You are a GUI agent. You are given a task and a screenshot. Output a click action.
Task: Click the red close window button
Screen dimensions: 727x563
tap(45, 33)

▬▬▬

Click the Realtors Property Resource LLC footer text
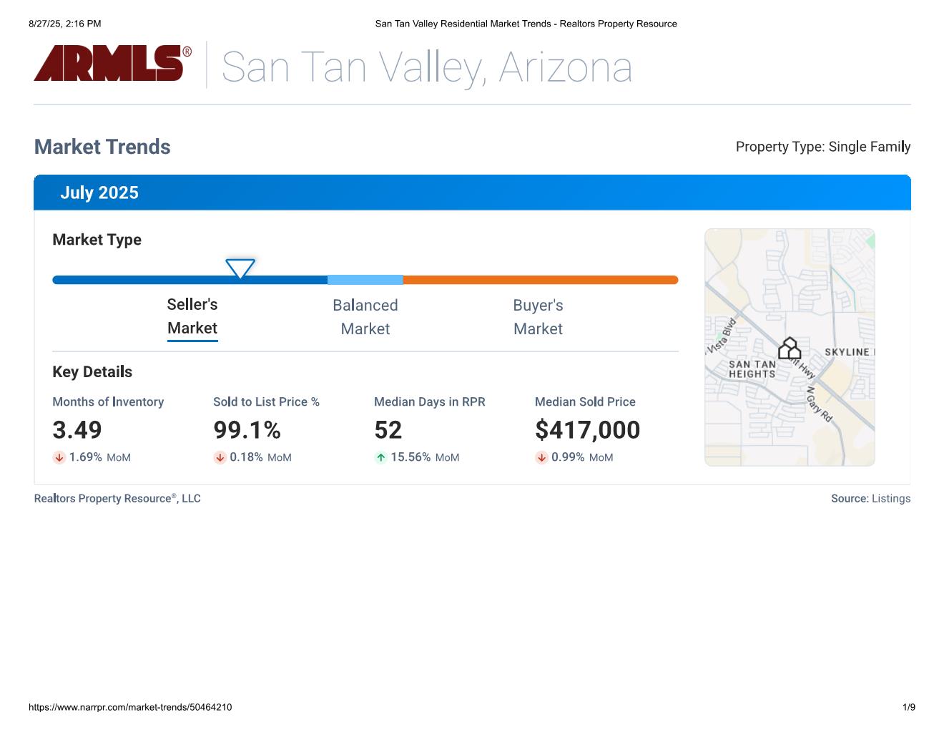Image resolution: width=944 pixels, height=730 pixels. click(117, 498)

▬▬▬

Zastąp „footer” słowem „header” w wierszach od tego z „Click the Realtors” do tego z „Image resolution: width=944”. Pozostałą treść przepisz bez zmian, a obrazy pomiń.

## ODPOWIEDŹ
Click the Realtors Property Resource LLC header text
Image resolution: width=944 pixels, height=730 pixels. click(117, 498)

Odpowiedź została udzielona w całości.